I'll likely find further problems while generating assertions.

[ohsh6o]

Some further observations (this appears fractally flawed):

* The sample template exploits `<title>` for system name, which seems appropriate. The guide should be changed.

Agreed, will do.

* `fedramp_values.xml` lacks a constraint for the responsible-roles.

We can add that.

* `fedramp_values.xml` `interconnection-security`

  * has incorrect binding.

Ok, will fix.

  * uses the obsolete term "ssl" (ditto the guide). Should be TLS and probably DTLS.

Makes sense, can modify.

  * uses the term "certificate" which is devoid of what sort of (X.509?) certificate is used and how it is employed.
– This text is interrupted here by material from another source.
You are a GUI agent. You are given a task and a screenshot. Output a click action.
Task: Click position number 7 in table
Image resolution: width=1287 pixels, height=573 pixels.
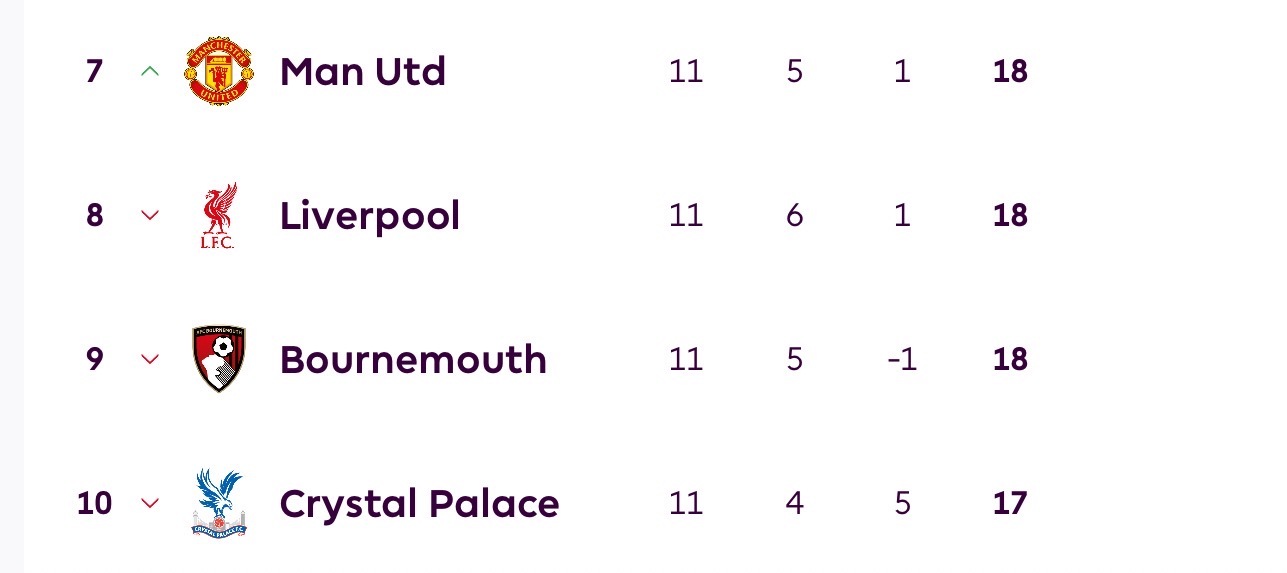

Would you prefer mutual (mtls) over certificate authentication? I guess that is equally vague, but maybe explains the mechanism more than what kind of certificate (if we agree mutually-authenticating TLS is certficate-based authentication).

* SP 800-63B seems like it should be pertinent here (for at least auth).

I assumed network-layer interconnect security would likely not authenticate specific users, but system-to-system authentication. Am I mistaken? I thought AAL/FAL/IAL determinations are very much focused on identifying user principals when they are not system-to-system.

* If an interconnection targets a FedRAMP authorized package, that should be accommodated here or indirectly elsewhere in the SSP and associated here.

* The "direction" prop is at odds with the `fedramp_values.xml` `interconnection-direction`.

Will need to fix.

* The "information" `<prop>` should be disappeared in favor of the `component>` `<description>`.

I would say we keep it for now per our conversation about using that to describe the kind of info, separate from description.

I'll likely find further problems while generating assertions.

Sounds good!

[GaryGapinski]

• The guide lacks a <component> <status> element (fedramp_values.xml constraint component-operational-status).
• The guide and template lack a <component> <protocol> element (fedramp_values.xmlhas no constraint).